Clarity rarely arises from dictate, but it can arise from dialog, which brings us to the next point.

2. Commitment from the subordinate to complete the assignment

A subordinate doesn’t need to agree with the brilliance of an assignment, but they do need to commit to do it. Two elements are critical to commitment: an opportunity for dialog and an answer to the question of why the assignment is important.

Except in rare instances such as military operations or medical emergencies, leaders can create the opportunity for dialog, even if it’s only a closing line to an email: “Please contact me directly if you have any questions or suggestions concerning this assignment.”

Through dialog comes understanding – for both parties. Sometimes the authorized manager gets smarter about what she’s requesting, or ought to be requesting, after talking with someone who actually does the work. And this opportunity to ask questions, clarify expectations, and offer ideas also implies mutual respect.

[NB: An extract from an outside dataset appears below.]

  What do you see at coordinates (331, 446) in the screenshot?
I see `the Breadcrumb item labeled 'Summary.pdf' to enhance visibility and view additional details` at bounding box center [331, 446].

Dialog often leads to conveying why something is being requested, which is the second requisite for commitment. Knowing why gives people context for thinking about how best to approach their assignments and, perhaps more important, it gives their tasks meaning. “Do it because I told you,” works no better for grown-ups than for kids because it provides no context. In fact, we believe that it’s a leader’s moral duty to continually help his people see how their work fits into a bigger picture.

Part of meaningful context is that work should be a matter of consequence, both for the organization and for the individual. That takes us to the next point.

3. Consequences for performance

If you have ever sat in a meeting, made a clear request of one of the participants, received sincere commitment… and then NOTHING happened, the problem might have been an absence of performance consequences.

Your work likely fell into a queue behind other work on that person’s plate and, guess what? Your work (of no consequence) was continually displaced by other work (of consequence), until your work dropped off the plate. Work without consequences tends to be regarded as inconsequential.

This is one reason our first component of accountability specifies that the clear request must come from an authorized manager. (We inserted this critical word years ago at the suggestion of now-deceased management theorist Elliott Jaques). Managers who have been duly authorized can deliver performance consequences; for others, it’s harder.

Now, we hope that you don’t equate the word consequence with punishment, like one of our friends who thought it sounded like we wanted to take non-performers out back and shoot them. We don’t … at least, most of the time.

The word can have a positive connotation, too, as in rewards (Plus, it starts with a C.) Performance consequences can range from a private, “Thanks! That was good work,” to public praise, bonuses, promotions, and opportunities to do preferred work. But they can also include reprimands, negative performance appraisals, and firings. Research has shown that a 4:1 ratio of specific compliments to corrections maintains an optimal work environment. (We’re pretty sure there’s no research on taking non-performers out back and shooting them.)

Interestingly enough, performance consequences need not happen every time to be effective; only the possibility need happen every time to create accountability.

So, there you have it, our 3 C’s: Clarity, Commitment and Consequences. We believe that if you remember — and apply — them, you will find a cure to your organization’s accountability problems.